Your LLM Bill Is a Lie Until You Track Tokens at the Span Level

The invoice arrives and the number is wrong — not wrong as in fraudulent, wrong as in useless. It tells you what you spent across the whole month. It doesn't tell you that one agent workflow running in your CI/CD pipeline burned 40% of that budget across three days because a ReAct loop was appending every tool result back into the context window before each reasoning step.

That's the core problem with token budgeting in multi-model applications: the billing unit (the monthly invoice) and the debugging unit (the individual span) are separated by several layers of abstraction, and most teams never close that gap.

The O(n²) Problem Nobody Budgets For

Here's the failure mode I see most often. A team ships an agent, instruments it lightly, watches the aggregate cost dashboard, and concludes everything is fine. Then one month the bill doubles.

The culprit is almost always context growth in agentic loops. As TrueFoundry explains, agentic frameworks like ReAct append every action's result back into the context window before the next reasoning step — meaning token consumption per agent run grows roughly O(n²) in the number of steps. An agent that takes 10 steps doesn't cost 10x a single-step call; it costs closer to 55x, because each step carries the full history of everything before it.

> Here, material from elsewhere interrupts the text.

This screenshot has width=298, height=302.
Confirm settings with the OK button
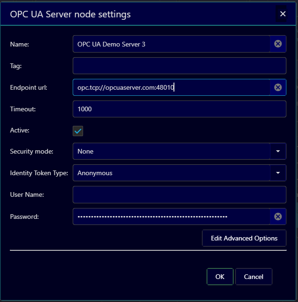(220, 277)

Now add CI/CD automation. Interactive sessions have a natural pacing mechanism: the human reading the output. Automated pipelines don't. TrueFoundry notes that an agent configured for automated PR review can be triggered hundreds of times an hour by ordinary commit traffic, with nothing in its environment to slow it down. The math compounds fast. Your aggregate dashboard shows a smooth upward trend. The actual cause — three agents in a loop, triggered by a noisy branch — is invisible until you look at span-level traces.

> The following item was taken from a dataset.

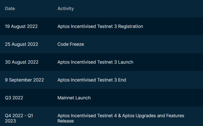Select the Q3 2022 date cell
203x126 pixels.
click(x=14, y=98)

Aggregate Dashboards Are the Wrong Unit of Analysis

The instinct when costs spike is to open the billing dashboard and look for the big number. That's the wrong tool. Aggregate dashboards show the total bill; they don't identify which prompt, feature, workflow step, or model choice is responsible.

What you actually need is request-level detail across three layers: token counts and estimated cost attached to each LLM call, span-level tracing that captures tool calls and retrieval steps, and tag-based grouping that breaks spend down by user, feature, model, or environment. Braintrust's production cost tracking guide makes the point directly: many tools capture basic LLM call data, but fewer clearly expose tool-call and retrieval costs, and only a smaller group connects cost findings to prompt, model, and release decisions.

The retrieval step is where teams consistently undercount. A RAG pipeline that pulls oversized context across repeated calls doesn't show up as expensive on a per-call basis — it shows up as a slow accumulation that's hard to attribute without trace-level visibility.

Honeycomb's Agent Timeline takes this seriously at the UI level: clicking into any span surfaces LLM operations, tool calls, token usage, and prompt details, with the full trace waterfall showing API calls, database queries, and infrastructure behavior together. The point isn't the specific tool — it's the architecture. Token visibility needs to live at the span level, not the session level, and definitely not the monthly invoice level.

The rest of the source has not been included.